Deputado do PL aciona TSE contra desfile em homenagem a Lula, alegando pré-campanha e crime eleitoral em escola de samba

Deputado do PL aciona TSE contra desfile em homenagem a Lula, alegando pré-campanha e crime eleitoral em escola de samba

Resumo

Deputado do PL aciona TSE contra desfile em homenagem a Lula

O deputado Filipe Barros, do Partido Liberal (PL) do Paraná, anunciou que protocolará uma ação no Tribunal Superior Eleitoral (TSE) contra o desfile da escola de samba Acadêmicos de Niterói, que homenageou o presidente Luiz Inácio Lula da Silva (PT) no Carnaval do Rio de Janeiro. A apresentação, que ocorreu na noite de domingo (15), celebrou a trajetória do petista em seu samba-enredo.

Em um vídeo divulgado nas redes sociais, o parlamentar classificou a exibição como uma “pré-campanha” eleitoral, configurando, segundo ele, um crime eleitoral. Barros argumentou que o TSE deveria analisar o caso com o mesmo rigor aplicado em decisões recentes envolvendo o ex-presidente Jair Bolsonaro. Ele expressou indignação e prometeu apresentar a medida já na manhã desta segunda-feira (16).

“Eu tô indignado. Nesse domingo à noite, domingo de Carnaval, todo mundo tá vendo essa cena de pré-campanha do tal de Acadêmico de Niterói, que eu nem sabia que existia, fazendo pré-campanha pro Lula”, declarou o deputado. Conforme informação divulgada pelo parlamentar, a ação visa investigar possíveis irregularidades.

Suspeitas de financiamento e uso de recursos públicos

O deputado Filipe Barros também levantou suspeitas sobre o possível uso de recursos públicos no desfile. Ele citou alegações de que a escola de samba teria recebido apoio através da Lei Rouanet e mencionou supostos contatos da primeira-dama Janja com empresários para o financiamento da apresentação. “Hoje saiu uma notícia na imprensa dizendo que a dona Janja procurou empresários para ajudarem financeiramente essa escola de samba”, afirmou Barros.

A Acadêmicos de Niterói, fundada em 2018, estreou no Grupo Especial do carnaval carioca com o enredo “Do alto do mulungu surge a esperança: Lula, o operário do Brasil”. A escolha do tema gerou críticas e celebrações em um dos principais palcos culturais do país, acentuando o debate político em torno da agremiação.

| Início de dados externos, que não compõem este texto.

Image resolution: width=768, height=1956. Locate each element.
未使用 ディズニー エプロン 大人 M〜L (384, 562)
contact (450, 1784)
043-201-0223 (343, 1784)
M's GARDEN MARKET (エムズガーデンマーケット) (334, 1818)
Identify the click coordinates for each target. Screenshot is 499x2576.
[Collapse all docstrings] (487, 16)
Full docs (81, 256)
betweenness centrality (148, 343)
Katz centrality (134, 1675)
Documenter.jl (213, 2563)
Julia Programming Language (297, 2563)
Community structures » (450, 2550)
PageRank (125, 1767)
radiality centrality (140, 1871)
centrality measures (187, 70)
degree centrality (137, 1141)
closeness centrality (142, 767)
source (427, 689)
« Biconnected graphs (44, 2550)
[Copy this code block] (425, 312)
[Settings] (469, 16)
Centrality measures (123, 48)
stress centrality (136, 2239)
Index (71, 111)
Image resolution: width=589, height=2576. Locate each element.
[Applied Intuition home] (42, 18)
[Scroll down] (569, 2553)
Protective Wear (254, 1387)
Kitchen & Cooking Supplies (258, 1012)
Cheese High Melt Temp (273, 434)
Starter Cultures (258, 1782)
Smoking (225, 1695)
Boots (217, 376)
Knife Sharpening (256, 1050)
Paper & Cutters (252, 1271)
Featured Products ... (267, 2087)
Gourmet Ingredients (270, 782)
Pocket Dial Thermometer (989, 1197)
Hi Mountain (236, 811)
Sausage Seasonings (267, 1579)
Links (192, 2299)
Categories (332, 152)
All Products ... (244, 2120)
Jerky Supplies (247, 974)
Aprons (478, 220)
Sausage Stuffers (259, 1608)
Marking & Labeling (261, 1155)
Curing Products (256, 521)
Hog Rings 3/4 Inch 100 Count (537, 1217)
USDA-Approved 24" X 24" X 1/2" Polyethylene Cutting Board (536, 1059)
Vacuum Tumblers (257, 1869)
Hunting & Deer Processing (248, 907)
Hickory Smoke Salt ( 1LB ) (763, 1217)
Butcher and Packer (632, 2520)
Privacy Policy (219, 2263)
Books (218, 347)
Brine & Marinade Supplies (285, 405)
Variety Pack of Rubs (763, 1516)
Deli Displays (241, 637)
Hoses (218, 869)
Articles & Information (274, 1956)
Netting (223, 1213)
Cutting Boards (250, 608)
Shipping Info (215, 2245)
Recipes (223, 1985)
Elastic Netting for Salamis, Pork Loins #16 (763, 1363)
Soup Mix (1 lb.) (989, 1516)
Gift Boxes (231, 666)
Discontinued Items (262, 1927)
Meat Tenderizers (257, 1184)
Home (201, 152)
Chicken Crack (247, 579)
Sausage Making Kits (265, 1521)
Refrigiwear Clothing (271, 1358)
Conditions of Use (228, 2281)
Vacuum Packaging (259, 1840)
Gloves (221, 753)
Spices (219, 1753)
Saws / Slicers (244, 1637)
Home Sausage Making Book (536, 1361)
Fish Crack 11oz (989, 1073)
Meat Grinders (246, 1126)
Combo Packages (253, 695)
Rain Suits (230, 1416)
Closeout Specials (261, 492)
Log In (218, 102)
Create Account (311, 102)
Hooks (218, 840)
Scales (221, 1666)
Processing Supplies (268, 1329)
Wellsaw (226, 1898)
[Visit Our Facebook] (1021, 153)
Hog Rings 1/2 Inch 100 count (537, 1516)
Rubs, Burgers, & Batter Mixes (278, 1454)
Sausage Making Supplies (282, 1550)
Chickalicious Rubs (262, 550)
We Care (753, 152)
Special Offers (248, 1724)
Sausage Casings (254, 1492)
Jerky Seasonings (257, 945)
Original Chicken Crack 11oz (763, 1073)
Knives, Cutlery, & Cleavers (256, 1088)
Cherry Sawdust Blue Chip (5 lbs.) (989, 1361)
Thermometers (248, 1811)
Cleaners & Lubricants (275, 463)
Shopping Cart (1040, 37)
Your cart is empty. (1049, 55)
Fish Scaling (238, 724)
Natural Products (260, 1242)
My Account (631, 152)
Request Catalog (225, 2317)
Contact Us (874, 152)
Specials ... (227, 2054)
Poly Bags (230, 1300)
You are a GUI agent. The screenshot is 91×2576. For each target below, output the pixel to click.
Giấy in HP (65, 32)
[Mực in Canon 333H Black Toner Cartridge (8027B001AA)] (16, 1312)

Tentativas anteriores de impedir o desfile

A iniciativa do deputado Filipe Barros ocorre após tentativas anteriores da oposição em impedir a apresentação, que foram negadas pelo TSE. Na sexta-feira (12), o Tribunal Superior Eleitoral rejeitou, por unanimidade, uma liminar apresentada pelo partido Novo e pelo deputado Kim Kataguiri (União Brasil-SP) para proibir o desfile da Acadêmicos de Niterói. A relatora, ministra Estella Aranha, indicada por Lula, afirmou que não cabe censura prévia e que eventuais irregularidades devem ser analisadas em momento oportuno.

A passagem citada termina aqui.